Rancangan tersebut mendesak banyak negara untuk dengan cepat meningkatkan penggunaan pembangkit listrik bersih, bersamaan dengan menghapuskan tenaga batu bara dan “subsidi bahan bakar fosil yang tidak efisien.”
“Ini juga mengakui perlunya dukungan menuju transisi yang adil,” tambah draf tersebut. Kalimat ini membicarakan uang untuk mendukung pekerjaan dan mata pencaharian saat dunia menjauh dari bahan bakar fosil. Kedua tambahan membuat teks lebih terbuka untuk interpretasi daripada aslinya.
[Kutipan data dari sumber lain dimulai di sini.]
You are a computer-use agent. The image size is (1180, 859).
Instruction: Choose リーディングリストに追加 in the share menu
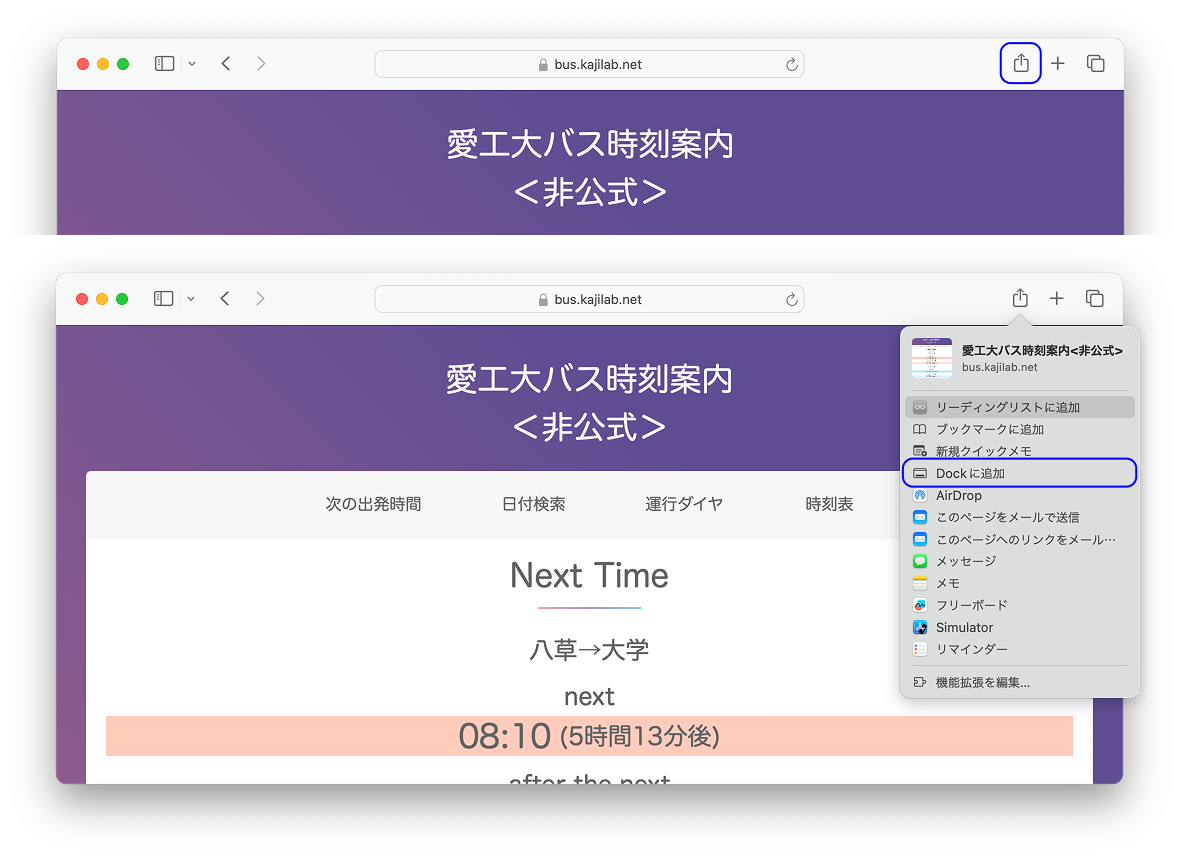pyautogui.click(x=1007, y=407)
Beberapa sumber yang dekat dengan negosiasi mengatakan kepada bahwa delegasi Australia pada umumnya diam dalam pembicaraan tetapi menghalangi kemajuan seputar batubara dan bahkan langkah untuk memperbarui rencana emisinya pada akhir tahun 2022. Pada akhirnya, seorang delegasi Australia mengatakan dalam umpan balik sesi itu akan mengadopsi draf sebagaimana adanya.
Ada juga beberapa ketidakpuasan dengan bahasa tentang seberapa banyak dunia harus membiarkan Bumi menghangat dan aturan pasar karbon untuk menghindari penghitungan ganda pengurangan emisi, atau “kecurangan” pada kredit.
Sementara negara-negara berkembang kurang puas karena permintaan mereka untuk membentuk dana “kerugian dan kerusakan” khusus tidak ditulis dengan gamblang.
Sebagaimana diketahui, negara-negara kaya berencana akan membayar negara-negara berkembang untuk dampak krisis iklim, yang secara implisit mengakui peran besar negara-negara kaya dalam menyebabkan krisis iklim.
Isu tersebut telah mengadu negara maju dan berkembang satu sama lain, menjadi ciri khas konferensi COP.
Perdana Menteri India Narendra Modi bahkan sempat meminta negara-negara maju untuk menyediakan dana US$ 1 triliun atau setara Rp 14.286 triliun (asumsi Rp 14.280/US$).
“Adalah harapan India bahwa negara-negara maju di dunia menyediakan US$ 1 triliun sebagai pendanaan iklim sesegera mungkin,” kata Modi, sebagaimana dikutip dari Bloomberg.
“Keadilan akan menuntut agar negara-negara yang tidak memenuhi komitmen iklim mereka harus ditekan,” tambahnya.
Hal yang sama juga dikatakan oleh menteri lingkungan serikat pekerja India, Bhupender Yadav. Dalam pertemuan Negara-negara Berkembang yang Sepemikiran (Like-Minded Developing Countries/LMDC), delegasi India tersebut mengatakan pendanaan iklim tidak dapat berlanjut pada jumlah uang yang diputuskan pada 2009, yaitu US$ 100 miliar.
Beberapa negara berkembang ikut mendukung tuntutan India mengenai pendanaan pada KTT iklim COP26. Dana tersebut nantinya ditujukan untuk mendukung transisi energi guna mengurangi emisi gas rumah kaca.(cnbc/red)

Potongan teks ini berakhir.